Além disso, vi o projeto de lei 5555/2013 ser escrito, começar a tramitar e ser aprovado na Câmara. Ele modifica a Lei Maria da Penha para a pornografia de revanche passe a ser considerada uma forma de violência doméstica – e agora aguarda aprovação no Senado.

Rose Leonel, 47, jornalista, Maringá, PR

 

Configura violência doméstica e familiar aquela que acontece no âmbito doméstico ou familiar, ou em qualquer relação íntima de afeto em que o agressor conviva com a vítima, independente de morar junto. Independente de orientação sexual.

Lei 11 340/2016. Art. 2

 

“Era chantageada pelo meu marido e criei ONG para que outras tenham voz”

 

A violência fez parte da minha vida desde os 12 anos, quando sofri um estupro. Desde então, sempre me envolvi com homens que me faziam mal, mas sem perceber. E não era diferente com meu último casamento. Eu achava que ele me amava muito. Afinal, me dizia isso dez vezes por dia, me ligava toda hora, enchia a casa de bilhetes dizendo ‘eu te amo’.

Era tanto “amor” que ele tinha ciúmes e precisava me controlar. Não queria que eu usasse batom, rasgava meus vestidos, reclamava que eu ia à missa arrumada demais. E às vezes o ciúme era tanto, que ele gritava comigo ou me dava uns tapas.

E para que eu não saísse da relação, ele me chantageava com segredos do meu passado.

Foram quase 10 anos assim, até que um dia em 2009 ele me agrediu na frente do meu filho de dois anos. Decidi quebrar o silêncio e busquei a polícia. Fiz um primeiro boletim de ocorrência, que ficou por isso. Ele ainda me chantageou para voltarmos algumas vezes e se seguiram muitas outras violências, com mais cinco boletins e passagens pelo hospital, até que finalmente consegui uma medida protetiva.

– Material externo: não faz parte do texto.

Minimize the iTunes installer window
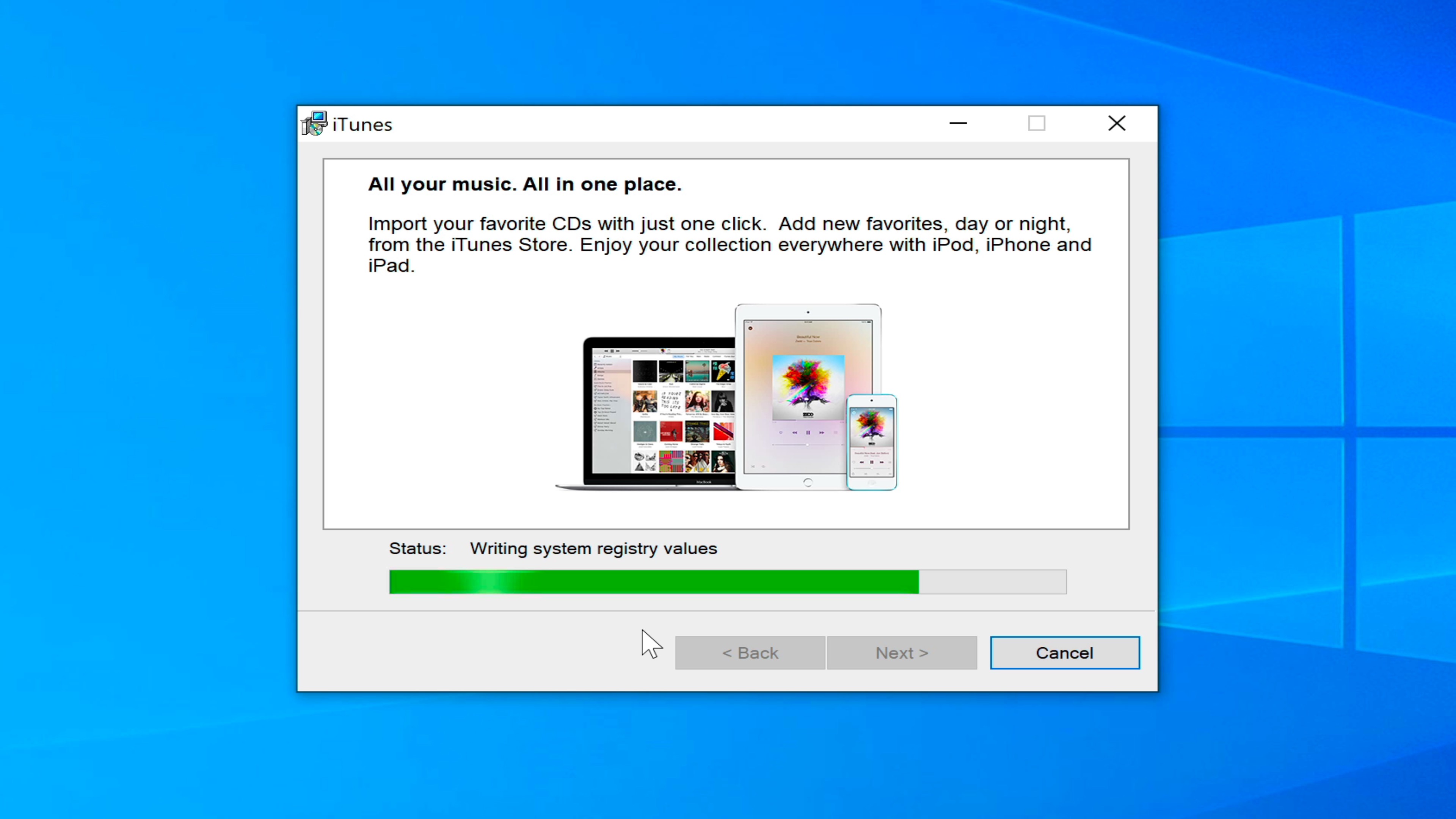 (x=958, y=123)
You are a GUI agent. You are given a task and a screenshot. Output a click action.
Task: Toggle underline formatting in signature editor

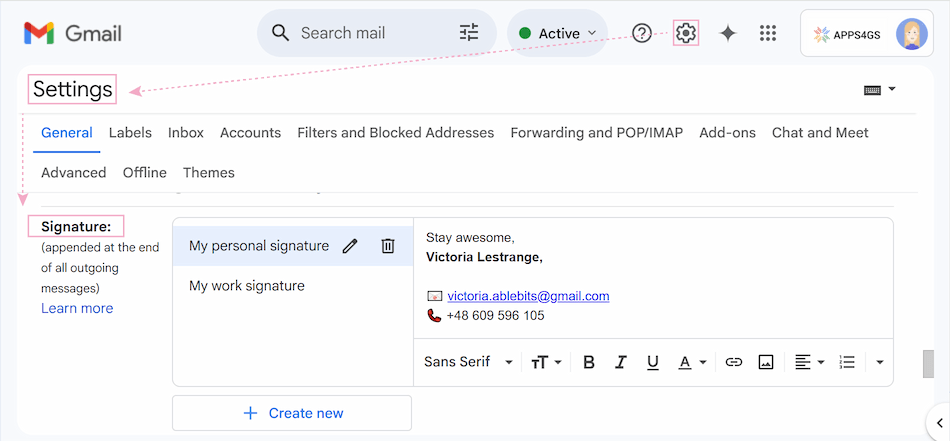653,362
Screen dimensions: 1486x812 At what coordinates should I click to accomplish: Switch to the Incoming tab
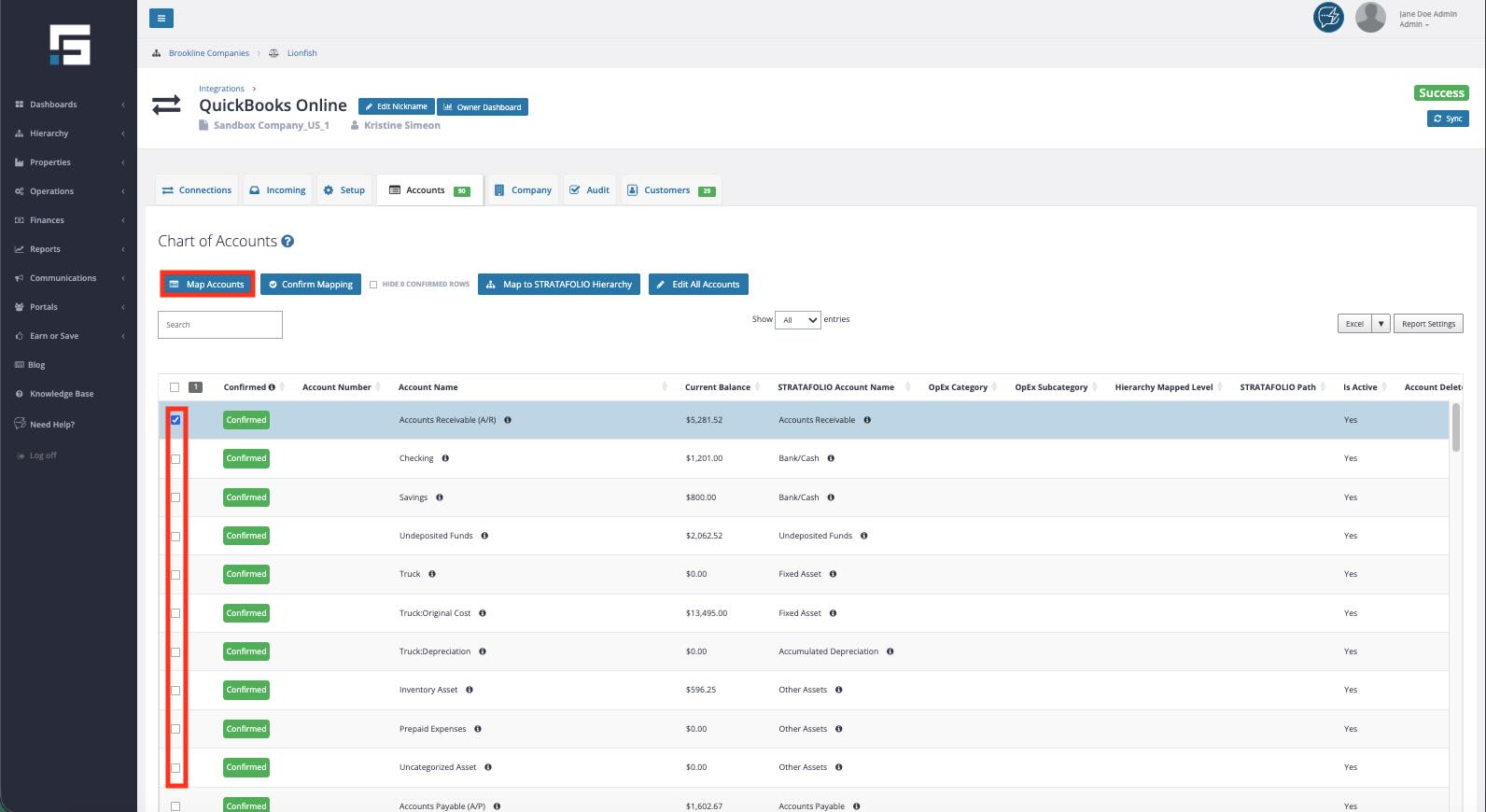[277, 190]
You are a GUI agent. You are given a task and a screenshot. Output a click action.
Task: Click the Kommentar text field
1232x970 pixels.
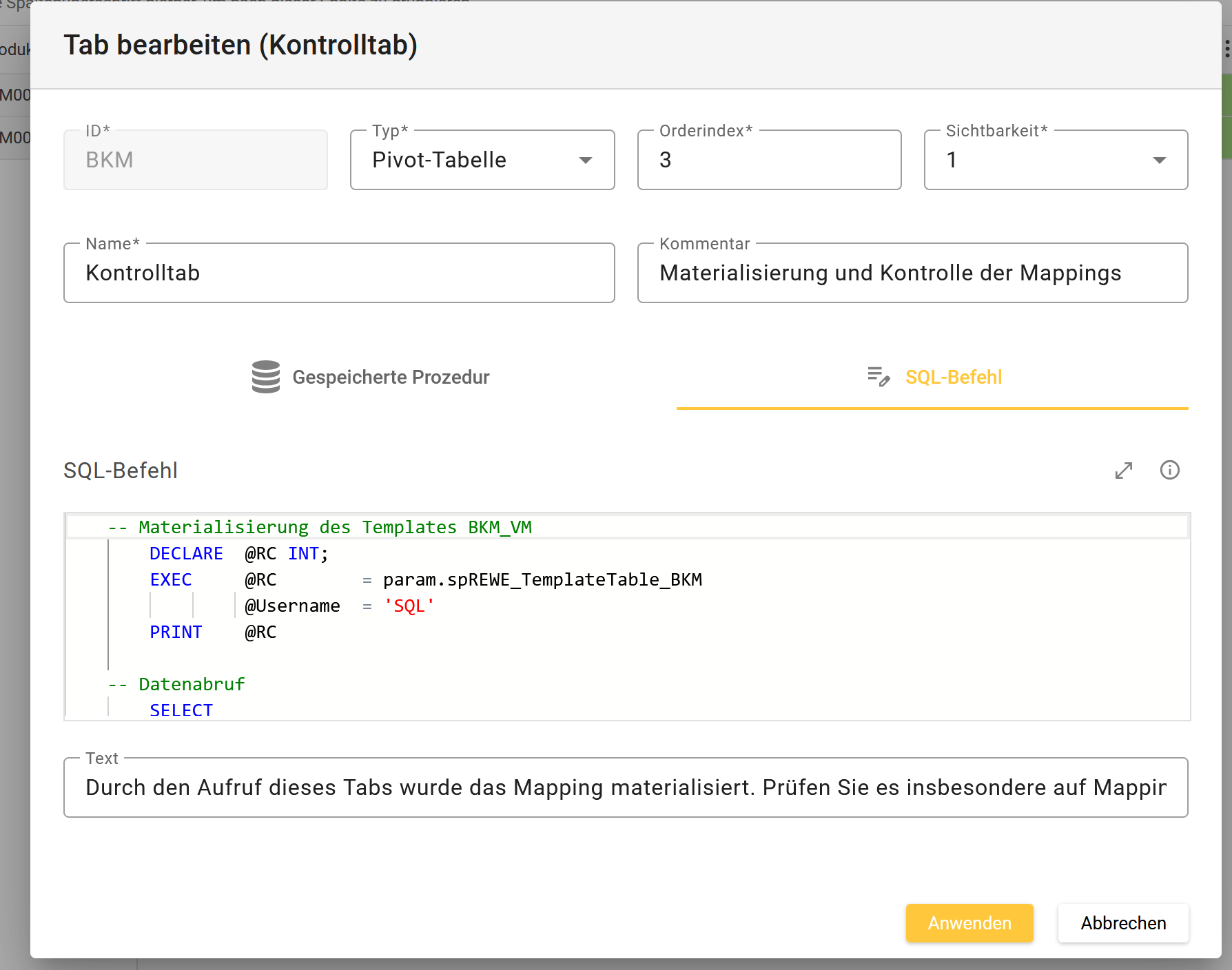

Minha libertação veio em 2012, quando decidi assumir meus segredos do passado e as chantagens deixaram de ter poder sobre mim. Mudei de endereço e, apesar das ameaças ainda continuarem, nunca mais voltei para ele. Nessa época contei minha história para o mundo e comecei a receber muitos relatos de mulheres e comecei a ajuda-las. Ouvia, conversava, orientava e acompanhava na denúncia. Eram tantas, que em 2015 fundei a ONG Todas Marias, para oferecer ajuda para que outras mulheres quebrem o silêncio e saiam da violência.

Já são mais de 3 mil mulheres que me procuraram. Algumas voltaram para a violência, mas muitas outras já saíram ou estão no processo. Elas me contam suas histórias, eu ouço e oriento, muitas vezes até acompanhando-as até a delegacia. E quanto mais eu escuto essas mulheres, mais percebo que preciso contar minha história. Quanto mais eu conto, mais eu curo minha dor.

Goretti Bussolo, 50, funcionária pública, Curitiba, PR

 

 

“Agressão que sofri ainda dói muito”

 

Em entrevista ao UOL, Maria da Penha disse que, apesar do trauma que a toca profundamente, comemora a criação da lei 11.340, batizada com seu nome. Há 11 anos, ela pune aqueles que cometem violência doméstica.

“Foi uma surpresa grande ver a minha luta pessoal beneficiar tantas mulheres que, assim como eu, foram agredidas”, conta.

E este 7 de agosto de 2017, data de mais um aniversário, ela espera que não passe em branco.